In the following days, I began to feel that I was invulnerable. I had been through what, in medieval times, was called “ordeal by fire,” and I had proved myself worthy in the eyes of others. I was sure that Providence had intended for me to survive the war. It is impossible for a combat soldier to be more self-deluded or to be possessed of a more reckless attitude.

The article in the Raton newspaper had given me an undue level of confidence. At last Rosita and I had been vindicated by the support of the crowd, I told myself. Unfortunately, I had forgotten that the support of the crowd has a shelf life of about three minutes.

I walked to a phone booth down the street from the motor court and called to check on Grandfather. Through the Plexiglas windows, I could see the highway that led up through Raton Pass and the winding ponderosa-dotted canyon that opened onto the old mining town of Trinidad, where the Earp brothers and Doc Holliday finished paying the debt they owed the Clanton gang.

Snowball answered the phone. She was under five feet tall, weighed over two hundred pounds, and had the blackest skin I had ever seen. She often wore white dresses and blouses, some with eyelets on the shoulders.

“How’s Grandfather doing?” I said.

“A little laid up.”

“He’s sick?”

“More like he fell down. Bruised all over his seat and his back.”

“Would you tell me what happened?”

“He made me drive him to the roller-skate rink on South Main.”

“I don’t believe this.”

“You try arguing with him and see what happens.”

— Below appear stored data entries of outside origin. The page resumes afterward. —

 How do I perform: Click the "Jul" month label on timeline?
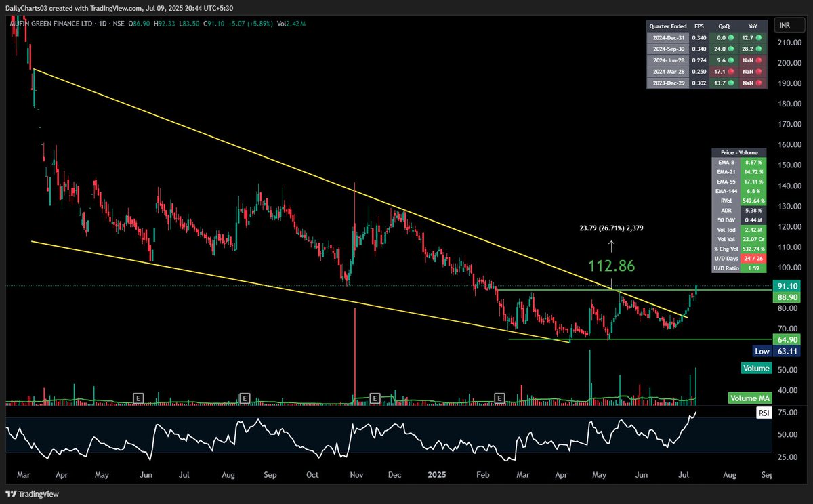683,475
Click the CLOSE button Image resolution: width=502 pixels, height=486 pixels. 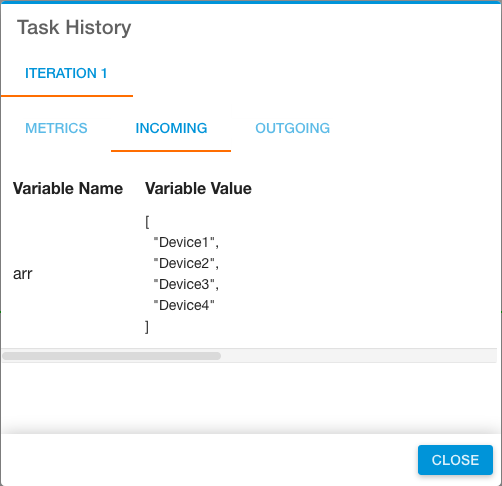coord(455,460)
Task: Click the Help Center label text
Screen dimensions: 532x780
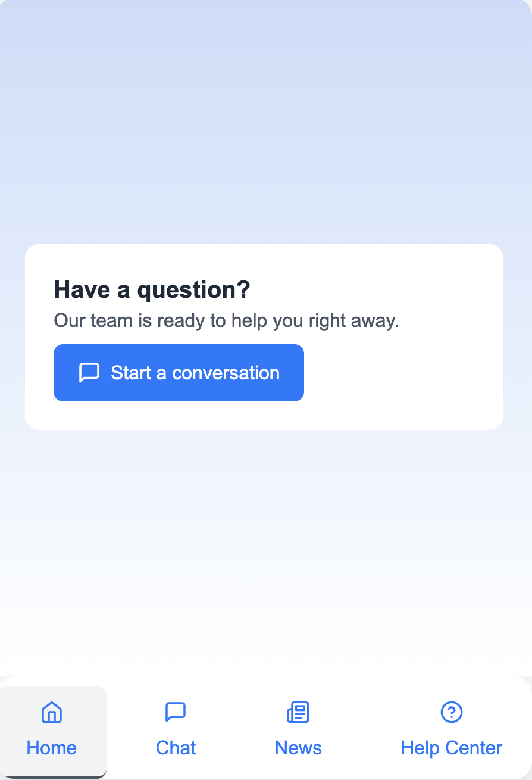Action: 451,747
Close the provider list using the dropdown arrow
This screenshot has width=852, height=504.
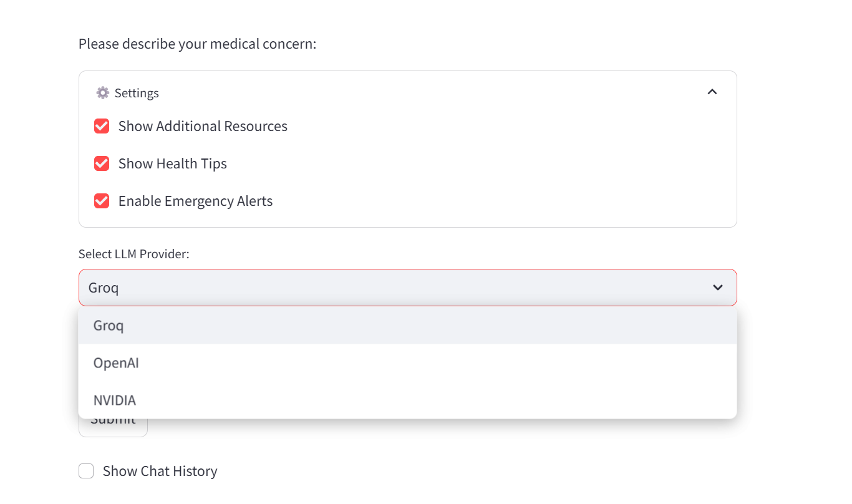(718, 288)
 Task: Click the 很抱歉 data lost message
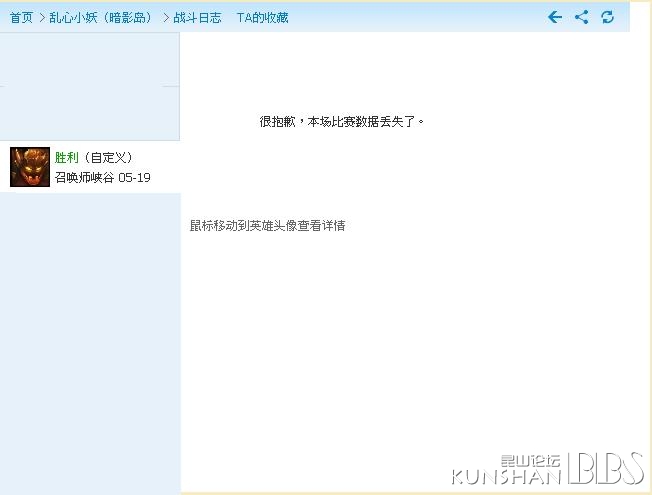coord(341,121)
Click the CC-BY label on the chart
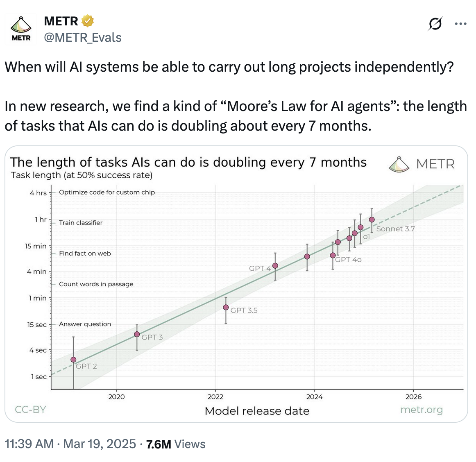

“He put on roller skates?”

“They didn’t want him to do it. He caused a big scene.”

“Snowball—”

“It ain’t my fault.”

“I know it. Can you take the phone to him, please?”

“Yes, suh.”

I saw the passenger train that ran from Chicago to Los Angeles coming down the grade inside the canyon, the headlamp on its locomotive wobbling in the dark, the wheels screeching on the rails. If we decided on the train as our way out, we would have to wait until tomorrow evening.

“How’s Rosita?” Grandfather asked.

“She’s better every day. Are you trying to commit suicide?”

“If I wanted to commit suicide, I wouldn’t mess it up.”